From your post I am assuming that YNH and NPM are both on the same Rpi4?
One way I can think of is to use YNH in a docker container. That way you could map the port 80/443 of the YNH docker container to different ports on the host and NPM would still be running on 80/443.
An easier approach would be to not use YNH at all and just use docker to host peertube in a container and redirect peertube.mydomain.com to the container.
I actually tried running peertube on my (Unraid) docker first, but I keep getting Oauth errors. So I thought I’d try with Yunohost, installing that was a breeze on my previous VPS (which was not behind NPM).
NPM is installed on a Rpi4, YNH is on a VM on my Unraid machine.
Maybe I should put more effort in just getting it to run in a docker container…
@kyangsamat : I wonder whether you’d want to run Yunohost in a docker container, as opposed to a “full” LXC container.
Yunohost as such is not a useful program.

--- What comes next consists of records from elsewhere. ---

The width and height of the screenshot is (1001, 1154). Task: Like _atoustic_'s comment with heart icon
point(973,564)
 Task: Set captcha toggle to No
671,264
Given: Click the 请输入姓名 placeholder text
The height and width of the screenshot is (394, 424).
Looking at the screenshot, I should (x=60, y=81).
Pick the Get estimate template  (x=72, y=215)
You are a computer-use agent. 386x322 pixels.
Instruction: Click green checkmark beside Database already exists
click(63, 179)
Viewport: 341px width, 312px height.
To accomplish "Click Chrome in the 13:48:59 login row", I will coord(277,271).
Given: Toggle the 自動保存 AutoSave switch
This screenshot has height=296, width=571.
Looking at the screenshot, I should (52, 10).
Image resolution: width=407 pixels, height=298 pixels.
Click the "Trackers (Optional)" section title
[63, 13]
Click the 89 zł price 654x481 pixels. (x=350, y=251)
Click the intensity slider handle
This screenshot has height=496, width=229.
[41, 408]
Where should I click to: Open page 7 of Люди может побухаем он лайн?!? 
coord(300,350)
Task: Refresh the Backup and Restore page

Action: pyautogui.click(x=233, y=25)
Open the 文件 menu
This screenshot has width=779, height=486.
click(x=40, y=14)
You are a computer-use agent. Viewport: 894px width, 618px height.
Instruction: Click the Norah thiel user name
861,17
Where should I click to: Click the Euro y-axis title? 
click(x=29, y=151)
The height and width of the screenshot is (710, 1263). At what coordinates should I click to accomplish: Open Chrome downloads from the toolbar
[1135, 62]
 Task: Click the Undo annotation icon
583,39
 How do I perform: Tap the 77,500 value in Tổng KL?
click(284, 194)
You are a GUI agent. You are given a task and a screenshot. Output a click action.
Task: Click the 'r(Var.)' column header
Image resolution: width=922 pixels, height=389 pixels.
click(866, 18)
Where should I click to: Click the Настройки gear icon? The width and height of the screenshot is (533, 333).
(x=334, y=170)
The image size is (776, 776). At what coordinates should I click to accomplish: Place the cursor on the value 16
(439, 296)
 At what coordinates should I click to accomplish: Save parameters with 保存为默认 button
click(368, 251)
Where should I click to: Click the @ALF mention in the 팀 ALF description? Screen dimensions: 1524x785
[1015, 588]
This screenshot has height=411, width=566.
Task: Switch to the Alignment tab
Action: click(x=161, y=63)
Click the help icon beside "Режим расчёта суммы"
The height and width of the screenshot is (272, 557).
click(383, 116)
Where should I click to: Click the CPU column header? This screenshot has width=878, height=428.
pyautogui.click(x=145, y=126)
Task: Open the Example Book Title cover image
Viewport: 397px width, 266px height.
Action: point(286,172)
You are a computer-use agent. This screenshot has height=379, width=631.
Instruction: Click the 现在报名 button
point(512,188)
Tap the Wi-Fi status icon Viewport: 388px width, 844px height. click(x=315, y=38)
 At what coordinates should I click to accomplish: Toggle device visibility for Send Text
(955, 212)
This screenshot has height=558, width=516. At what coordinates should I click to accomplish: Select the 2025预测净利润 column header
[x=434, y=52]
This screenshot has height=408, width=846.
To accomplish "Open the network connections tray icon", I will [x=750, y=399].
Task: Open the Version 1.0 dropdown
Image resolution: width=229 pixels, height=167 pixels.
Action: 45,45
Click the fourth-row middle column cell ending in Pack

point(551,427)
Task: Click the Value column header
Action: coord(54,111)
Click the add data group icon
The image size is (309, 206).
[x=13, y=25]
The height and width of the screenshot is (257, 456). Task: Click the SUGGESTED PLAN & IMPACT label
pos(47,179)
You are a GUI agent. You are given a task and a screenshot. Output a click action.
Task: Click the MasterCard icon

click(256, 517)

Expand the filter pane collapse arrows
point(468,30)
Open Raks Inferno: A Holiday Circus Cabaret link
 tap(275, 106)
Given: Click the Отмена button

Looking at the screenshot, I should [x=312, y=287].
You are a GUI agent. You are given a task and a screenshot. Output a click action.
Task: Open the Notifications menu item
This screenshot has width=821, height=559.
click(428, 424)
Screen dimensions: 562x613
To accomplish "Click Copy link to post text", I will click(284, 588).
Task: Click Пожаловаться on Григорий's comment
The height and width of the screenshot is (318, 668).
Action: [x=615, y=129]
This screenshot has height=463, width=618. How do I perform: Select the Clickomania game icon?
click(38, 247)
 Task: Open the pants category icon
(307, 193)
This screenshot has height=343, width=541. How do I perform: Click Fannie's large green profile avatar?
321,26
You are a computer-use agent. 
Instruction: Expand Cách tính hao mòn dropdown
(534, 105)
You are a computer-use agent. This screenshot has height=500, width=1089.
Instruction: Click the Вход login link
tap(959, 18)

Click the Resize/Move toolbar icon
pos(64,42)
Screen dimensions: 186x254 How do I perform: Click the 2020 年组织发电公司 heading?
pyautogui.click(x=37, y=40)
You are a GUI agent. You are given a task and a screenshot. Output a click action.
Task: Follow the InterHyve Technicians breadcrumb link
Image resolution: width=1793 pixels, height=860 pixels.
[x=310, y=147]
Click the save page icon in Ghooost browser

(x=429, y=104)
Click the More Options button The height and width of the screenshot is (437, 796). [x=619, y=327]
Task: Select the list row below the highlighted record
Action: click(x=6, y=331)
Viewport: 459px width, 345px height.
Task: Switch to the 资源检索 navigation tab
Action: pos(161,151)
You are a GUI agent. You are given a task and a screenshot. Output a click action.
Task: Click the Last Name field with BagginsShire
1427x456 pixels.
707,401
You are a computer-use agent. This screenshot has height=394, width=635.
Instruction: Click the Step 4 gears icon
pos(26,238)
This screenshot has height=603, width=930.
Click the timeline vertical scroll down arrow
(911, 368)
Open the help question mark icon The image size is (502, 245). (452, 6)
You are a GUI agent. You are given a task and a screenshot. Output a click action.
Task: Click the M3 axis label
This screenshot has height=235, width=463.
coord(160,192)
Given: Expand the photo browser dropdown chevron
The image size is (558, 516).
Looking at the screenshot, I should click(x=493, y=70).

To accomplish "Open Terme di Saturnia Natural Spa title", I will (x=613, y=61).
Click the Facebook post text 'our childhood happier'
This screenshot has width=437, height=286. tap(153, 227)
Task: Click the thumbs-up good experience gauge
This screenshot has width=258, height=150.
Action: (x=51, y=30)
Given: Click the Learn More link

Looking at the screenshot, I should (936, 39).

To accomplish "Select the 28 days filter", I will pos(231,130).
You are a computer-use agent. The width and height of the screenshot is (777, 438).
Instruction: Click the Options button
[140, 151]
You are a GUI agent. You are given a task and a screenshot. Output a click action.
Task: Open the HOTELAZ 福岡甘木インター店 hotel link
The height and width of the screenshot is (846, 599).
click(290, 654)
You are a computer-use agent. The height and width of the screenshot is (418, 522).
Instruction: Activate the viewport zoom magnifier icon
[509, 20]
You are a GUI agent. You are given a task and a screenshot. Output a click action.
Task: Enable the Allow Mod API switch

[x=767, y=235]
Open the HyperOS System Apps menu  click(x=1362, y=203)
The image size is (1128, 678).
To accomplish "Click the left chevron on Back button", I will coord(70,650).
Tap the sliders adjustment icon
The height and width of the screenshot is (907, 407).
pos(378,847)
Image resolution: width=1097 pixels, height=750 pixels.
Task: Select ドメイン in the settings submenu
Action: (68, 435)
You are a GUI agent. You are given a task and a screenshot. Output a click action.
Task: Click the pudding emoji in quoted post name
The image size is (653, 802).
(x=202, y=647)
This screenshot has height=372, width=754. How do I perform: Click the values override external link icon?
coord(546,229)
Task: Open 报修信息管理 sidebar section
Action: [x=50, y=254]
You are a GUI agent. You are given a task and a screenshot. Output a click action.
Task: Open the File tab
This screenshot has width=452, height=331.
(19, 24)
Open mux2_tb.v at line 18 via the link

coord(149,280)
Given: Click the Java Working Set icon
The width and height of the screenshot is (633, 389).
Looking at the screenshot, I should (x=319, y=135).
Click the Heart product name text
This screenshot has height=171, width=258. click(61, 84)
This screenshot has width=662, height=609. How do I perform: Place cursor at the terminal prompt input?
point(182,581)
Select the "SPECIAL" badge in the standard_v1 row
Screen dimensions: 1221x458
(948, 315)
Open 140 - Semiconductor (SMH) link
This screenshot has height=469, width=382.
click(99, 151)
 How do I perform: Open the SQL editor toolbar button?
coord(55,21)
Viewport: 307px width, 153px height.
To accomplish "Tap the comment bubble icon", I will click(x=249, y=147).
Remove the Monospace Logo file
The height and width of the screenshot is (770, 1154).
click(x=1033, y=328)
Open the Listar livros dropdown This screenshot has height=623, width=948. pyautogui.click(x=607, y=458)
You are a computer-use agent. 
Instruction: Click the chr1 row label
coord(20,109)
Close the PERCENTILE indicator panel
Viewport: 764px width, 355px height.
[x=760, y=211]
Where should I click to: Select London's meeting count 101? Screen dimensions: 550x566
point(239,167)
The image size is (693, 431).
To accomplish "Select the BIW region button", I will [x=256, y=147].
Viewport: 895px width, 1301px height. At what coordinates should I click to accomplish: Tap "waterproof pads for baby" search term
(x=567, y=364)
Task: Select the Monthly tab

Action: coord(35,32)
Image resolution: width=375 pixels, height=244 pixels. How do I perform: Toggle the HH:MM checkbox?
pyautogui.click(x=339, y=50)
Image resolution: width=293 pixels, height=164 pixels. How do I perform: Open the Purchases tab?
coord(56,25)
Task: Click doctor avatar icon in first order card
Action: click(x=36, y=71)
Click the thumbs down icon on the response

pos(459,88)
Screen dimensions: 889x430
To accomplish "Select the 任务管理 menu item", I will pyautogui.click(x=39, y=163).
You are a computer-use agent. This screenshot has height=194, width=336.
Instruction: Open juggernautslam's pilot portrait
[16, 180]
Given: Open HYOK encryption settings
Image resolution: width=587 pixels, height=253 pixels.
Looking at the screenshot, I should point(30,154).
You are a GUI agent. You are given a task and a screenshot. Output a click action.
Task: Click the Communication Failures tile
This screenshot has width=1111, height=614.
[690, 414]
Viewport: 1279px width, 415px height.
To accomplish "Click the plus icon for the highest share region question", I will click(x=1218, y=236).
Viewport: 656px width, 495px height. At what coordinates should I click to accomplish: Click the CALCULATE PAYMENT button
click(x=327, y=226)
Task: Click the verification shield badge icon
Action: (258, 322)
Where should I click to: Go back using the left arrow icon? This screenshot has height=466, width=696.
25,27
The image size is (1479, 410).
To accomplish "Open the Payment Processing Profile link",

It becomes useful by managing your Debian installation, hardening it and and providing glue between apt and user management.
Docker has, over time, become a tool to run a single containerized app, isolated from your OS.
LXC is a thin VM, that shares a lot of overhead with the host but is intended to run full operating systems
You can well abuse docker to run a full OS, but the tools won’t help you.
@Mecallie : What OS runs on your RPi? In case of Debian, have you considered adding Yunohost to thp Pi? Storage could be elsewhere, and Peertube can offload CPU-intensive tasks to a peer.
You clearly don’t have that anymore. Another option could be to rent a cheap VPS and run a VPN on it to connect your Yunohost on your internal network (or run Yunohost + Peertube there, and offload storage to your internal network)
Sorry for going off-topic: all this does not help with NPM
edit to add:
Ah, sorry, I overlooked that one Was it a pain to get it working?